Only recently, Rawwater used its knowledge of oilfield souring to demonstrate to a leading operator that downhole conditions within one of its West African assets meant that a costly sulphate removal plant (SRP) would not be required. The resulting savings in plant and infrastructure were estimated to exceed $100 million. Crude from some oilfields is sweet, whereas from others it is sour. More expensive to refine, due to higher concentrations of highly corrosive sulphur (typically more than 5%), sour crude requires the use of corrosion-resistant topsides equipment, expensive sulphate removal technologies and chemical dosing regimes.
Microbiological reservoir souring
Geology and geochemistry aside, the process of pumping sulphate-containing water (typically seawater) into oil reservoirs — to maintain pressure during secondary recovery — can introduce sulphate-reducing bacteria into a sweet oil environment. Where conditions are right, the result is the production of hydrogen sulphide and a phenomenon known as microbiological reservoir souring. However, as it can take several years of microbial activity before higher levels of souring are noticed in output, the challenge is to identify the likelihood of souring early enough to establish cost-effective treatment strategies — particularly as reservoir souring is thought to take up as much as a third of production budgets.
Concerned that platforms originally set up for sweet oil production will be unsuitable for the receipt of sour crude, topsides operators may, understandably, choose to invest in costly SRPs for souring control where there is a risk of microbiological souring.
Leading the understanding of microbiological oilfield souring
For more than 30 years, Rawwater has been cultivating oilfield bacteria strains and operates an advanced facility for the study of microbiological oilfield souring under laboratory conditions.
Oilfield souring studies were once completed through the use of simple sand, oil and seawater bottle tests or "up-flow" sand packs subjected to atmospheric pressure. These tests, however, were unable to replicate the temperature and pressure conditions found downhole, meaning it was not possible to establish the effects of temperature and pressure on oilfield microbiology. By comparison, Rawwater operates a suite of more than 50 pressurized bioreactors constructed corrosion-resistant columns that are filled with sand, seawater and crude, inoculated with oilfield bacteria, and then subjected to the same pressures and temperatures as found in the reservoir environment. Testing pressures range from atmospheric pressure to 12,000 psig, with testing temperatures ranging from 5°C to just below the boiling point of water.

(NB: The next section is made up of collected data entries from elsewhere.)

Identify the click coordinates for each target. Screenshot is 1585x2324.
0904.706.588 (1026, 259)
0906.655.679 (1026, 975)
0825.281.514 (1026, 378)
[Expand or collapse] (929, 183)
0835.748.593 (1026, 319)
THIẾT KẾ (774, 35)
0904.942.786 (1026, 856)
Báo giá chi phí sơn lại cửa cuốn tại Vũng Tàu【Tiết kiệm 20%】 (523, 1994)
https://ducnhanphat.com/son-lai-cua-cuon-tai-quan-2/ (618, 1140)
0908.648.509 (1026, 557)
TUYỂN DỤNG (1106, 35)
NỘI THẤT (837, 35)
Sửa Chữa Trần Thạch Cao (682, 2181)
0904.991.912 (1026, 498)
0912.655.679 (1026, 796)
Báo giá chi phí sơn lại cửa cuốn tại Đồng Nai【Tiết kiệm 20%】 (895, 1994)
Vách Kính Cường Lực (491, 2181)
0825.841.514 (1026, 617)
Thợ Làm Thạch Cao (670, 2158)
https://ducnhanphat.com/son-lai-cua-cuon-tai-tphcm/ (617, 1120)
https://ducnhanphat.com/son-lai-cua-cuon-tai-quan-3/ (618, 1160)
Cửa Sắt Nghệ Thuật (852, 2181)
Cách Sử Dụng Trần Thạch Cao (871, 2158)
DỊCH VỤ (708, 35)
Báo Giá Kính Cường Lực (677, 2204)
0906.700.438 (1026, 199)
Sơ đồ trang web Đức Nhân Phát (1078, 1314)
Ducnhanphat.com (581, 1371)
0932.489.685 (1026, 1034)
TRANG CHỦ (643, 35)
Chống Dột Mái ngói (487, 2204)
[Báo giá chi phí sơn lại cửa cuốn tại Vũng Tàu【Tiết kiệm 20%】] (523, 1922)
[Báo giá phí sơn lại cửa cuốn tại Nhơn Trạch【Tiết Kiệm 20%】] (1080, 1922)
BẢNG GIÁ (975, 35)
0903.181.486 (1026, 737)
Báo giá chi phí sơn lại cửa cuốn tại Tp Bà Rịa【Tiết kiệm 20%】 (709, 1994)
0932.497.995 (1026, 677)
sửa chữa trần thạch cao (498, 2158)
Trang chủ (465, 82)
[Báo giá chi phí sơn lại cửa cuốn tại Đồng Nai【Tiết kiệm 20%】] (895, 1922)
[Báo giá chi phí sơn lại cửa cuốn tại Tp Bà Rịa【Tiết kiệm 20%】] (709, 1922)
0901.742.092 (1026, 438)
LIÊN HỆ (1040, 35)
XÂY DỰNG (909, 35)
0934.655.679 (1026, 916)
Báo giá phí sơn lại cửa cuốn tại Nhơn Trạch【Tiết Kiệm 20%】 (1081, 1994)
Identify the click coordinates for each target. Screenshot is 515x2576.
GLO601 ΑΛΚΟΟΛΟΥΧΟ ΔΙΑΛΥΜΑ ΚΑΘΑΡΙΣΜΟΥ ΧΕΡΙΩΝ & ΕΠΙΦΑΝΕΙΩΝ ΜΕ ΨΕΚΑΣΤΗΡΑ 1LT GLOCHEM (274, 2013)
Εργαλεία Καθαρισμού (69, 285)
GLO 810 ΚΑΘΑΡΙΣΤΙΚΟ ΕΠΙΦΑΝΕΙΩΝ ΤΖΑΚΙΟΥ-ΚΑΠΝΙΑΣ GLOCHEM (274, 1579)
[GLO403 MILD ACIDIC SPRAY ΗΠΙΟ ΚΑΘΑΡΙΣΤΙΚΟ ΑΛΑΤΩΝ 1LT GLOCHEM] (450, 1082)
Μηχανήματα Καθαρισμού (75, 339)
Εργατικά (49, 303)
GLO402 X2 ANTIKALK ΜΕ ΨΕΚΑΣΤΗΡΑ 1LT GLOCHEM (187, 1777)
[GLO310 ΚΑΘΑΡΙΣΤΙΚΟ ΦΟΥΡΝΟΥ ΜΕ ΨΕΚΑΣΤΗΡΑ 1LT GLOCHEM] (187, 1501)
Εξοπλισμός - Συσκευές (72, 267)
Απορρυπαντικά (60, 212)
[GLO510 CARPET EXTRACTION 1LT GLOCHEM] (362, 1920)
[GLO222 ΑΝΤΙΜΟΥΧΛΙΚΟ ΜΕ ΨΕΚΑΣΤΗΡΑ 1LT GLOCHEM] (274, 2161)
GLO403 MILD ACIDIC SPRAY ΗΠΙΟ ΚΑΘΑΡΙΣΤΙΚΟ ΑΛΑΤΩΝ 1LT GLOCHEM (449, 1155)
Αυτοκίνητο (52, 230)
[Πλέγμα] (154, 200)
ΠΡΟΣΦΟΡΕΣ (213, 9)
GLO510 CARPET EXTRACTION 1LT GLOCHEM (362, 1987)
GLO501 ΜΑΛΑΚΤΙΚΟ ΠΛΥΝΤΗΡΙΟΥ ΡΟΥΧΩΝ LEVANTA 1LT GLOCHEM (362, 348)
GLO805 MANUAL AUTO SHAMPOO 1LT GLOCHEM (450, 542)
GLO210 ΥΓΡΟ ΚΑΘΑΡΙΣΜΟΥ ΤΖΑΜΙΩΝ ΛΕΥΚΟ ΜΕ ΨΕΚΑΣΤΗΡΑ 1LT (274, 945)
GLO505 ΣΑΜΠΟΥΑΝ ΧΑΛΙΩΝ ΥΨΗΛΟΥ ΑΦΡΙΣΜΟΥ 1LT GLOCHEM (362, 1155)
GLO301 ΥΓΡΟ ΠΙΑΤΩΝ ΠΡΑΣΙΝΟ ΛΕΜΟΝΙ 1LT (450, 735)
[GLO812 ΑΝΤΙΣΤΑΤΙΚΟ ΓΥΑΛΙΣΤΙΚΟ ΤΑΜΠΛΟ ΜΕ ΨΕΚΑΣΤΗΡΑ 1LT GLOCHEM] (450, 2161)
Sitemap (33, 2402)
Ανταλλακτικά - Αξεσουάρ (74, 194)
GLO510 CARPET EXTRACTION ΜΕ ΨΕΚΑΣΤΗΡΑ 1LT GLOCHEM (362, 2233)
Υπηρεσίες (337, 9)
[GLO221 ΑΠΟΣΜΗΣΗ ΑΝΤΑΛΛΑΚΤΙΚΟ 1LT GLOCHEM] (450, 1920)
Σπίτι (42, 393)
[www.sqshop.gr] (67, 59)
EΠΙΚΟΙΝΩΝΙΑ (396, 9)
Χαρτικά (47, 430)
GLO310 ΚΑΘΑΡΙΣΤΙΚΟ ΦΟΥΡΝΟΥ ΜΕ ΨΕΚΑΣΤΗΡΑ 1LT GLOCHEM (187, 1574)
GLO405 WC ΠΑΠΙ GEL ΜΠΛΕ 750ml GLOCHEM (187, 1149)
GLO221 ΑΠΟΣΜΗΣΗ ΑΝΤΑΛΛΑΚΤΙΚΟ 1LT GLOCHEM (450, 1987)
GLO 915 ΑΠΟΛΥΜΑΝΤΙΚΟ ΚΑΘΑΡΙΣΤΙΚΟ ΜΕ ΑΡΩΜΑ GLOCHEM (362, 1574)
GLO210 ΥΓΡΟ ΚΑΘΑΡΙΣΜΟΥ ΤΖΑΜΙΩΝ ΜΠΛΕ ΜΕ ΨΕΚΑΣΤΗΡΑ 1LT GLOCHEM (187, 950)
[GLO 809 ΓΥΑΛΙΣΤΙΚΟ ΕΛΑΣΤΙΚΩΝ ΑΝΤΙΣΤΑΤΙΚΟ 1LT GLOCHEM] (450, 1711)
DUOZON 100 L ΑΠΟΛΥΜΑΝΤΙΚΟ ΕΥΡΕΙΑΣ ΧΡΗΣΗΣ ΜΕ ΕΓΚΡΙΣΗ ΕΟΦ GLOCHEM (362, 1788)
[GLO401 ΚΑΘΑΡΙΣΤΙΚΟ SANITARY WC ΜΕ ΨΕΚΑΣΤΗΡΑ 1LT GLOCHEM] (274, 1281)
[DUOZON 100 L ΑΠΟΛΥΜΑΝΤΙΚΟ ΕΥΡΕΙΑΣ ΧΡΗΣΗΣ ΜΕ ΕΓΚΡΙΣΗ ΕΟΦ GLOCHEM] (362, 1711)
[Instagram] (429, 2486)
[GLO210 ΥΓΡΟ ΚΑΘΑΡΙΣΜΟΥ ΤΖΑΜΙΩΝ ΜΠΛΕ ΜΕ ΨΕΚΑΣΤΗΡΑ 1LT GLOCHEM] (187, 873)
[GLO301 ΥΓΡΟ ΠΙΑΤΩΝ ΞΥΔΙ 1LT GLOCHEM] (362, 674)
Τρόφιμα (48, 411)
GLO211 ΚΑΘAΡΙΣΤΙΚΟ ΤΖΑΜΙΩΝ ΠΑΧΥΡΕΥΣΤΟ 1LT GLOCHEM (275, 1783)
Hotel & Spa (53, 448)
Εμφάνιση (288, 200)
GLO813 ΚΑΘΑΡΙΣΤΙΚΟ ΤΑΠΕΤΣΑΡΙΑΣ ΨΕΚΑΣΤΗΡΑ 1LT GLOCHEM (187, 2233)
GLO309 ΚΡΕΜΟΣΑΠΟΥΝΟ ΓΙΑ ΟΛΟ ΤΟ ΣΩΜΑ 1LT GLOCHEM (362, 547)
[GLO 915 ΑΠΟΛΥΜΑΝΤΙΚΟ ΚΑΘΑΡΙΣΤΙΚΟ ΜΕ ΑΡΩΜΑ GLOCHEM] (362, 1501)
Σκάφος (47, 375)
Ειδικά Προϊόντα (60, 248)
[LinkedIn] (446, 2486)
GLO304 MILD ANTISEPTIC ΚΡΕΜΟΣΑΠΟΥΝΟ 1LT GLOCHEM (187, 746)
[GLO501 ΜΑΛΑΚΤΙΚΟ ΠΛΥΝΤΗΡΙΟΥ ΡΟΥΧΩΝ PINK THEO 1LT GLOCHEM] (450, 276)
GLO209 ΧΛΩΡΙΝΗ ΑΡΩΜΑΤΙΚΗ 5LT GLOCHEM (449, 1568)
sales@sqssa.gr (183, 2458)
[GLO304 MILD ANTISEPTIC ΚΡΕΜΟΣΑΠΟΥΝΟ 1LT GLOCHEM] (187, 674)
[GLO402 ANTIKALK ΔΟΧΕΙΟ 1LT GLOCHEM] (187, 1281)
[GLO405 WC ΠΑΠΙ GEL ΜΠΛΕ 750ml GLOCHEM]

Predictive oilfield souring tool
To establish if, when, and to what level an oilfield will sour, data from Rawwater’s pressurized bioreactor studies is then entered into the organization’s DynamicTVS (Note: TVS = Thermal Viability Shell) predictive oilfield souring tool. Developed over many years, DynamicTVS can forecast a reservoir’s propensity to sour in good time for cost-effective remedial strategies to be put in place. By applying its DynamicTVS souring forecasting model to data from the West African asset, Rawwater showed the operator the pressure and temperature conditions found within the well were too extreme to support the microbiological growth that would lead to sulphide production. To corroborate the findings, a 12-month pressurized bioreactor study then took place.
Rawwater’s pressurized bioreactor program
Rawwater’s pressurized bioreactor research program began in 2006. The program was instrumental in the birth of the Seriatim series of work into oilfield souring, with $10 million in funding being set aside for Rawwater to establish a pressurized bioreactor dataset. By October 2018, 12 years after the program’s start date, Rawwater had built up no less than the equivalent of 400 years’ worth of oilfield souring data.
Rawwater’s software modeling program, DynamicTVS, can forecast a reservoir’s propensity to sour in advance of well completion. The DynamicTVS model describes the cooling of an oil reservoir due to water flooding, the opportunity for growth of sulphate-reducing microorganisms (SRMs) in the cooled zone, the movement of resultant hydrogen sulphide to the producer and the downhole and topsides partitioning of the sulphide at specified pressures and temperatures. DynamicTVS was developed at UMIST. To date, more than 130 souring forecasts, including single injector/producer (I/P) pair forecasts and full-field statistical analysis, have been completed for clients worldwide.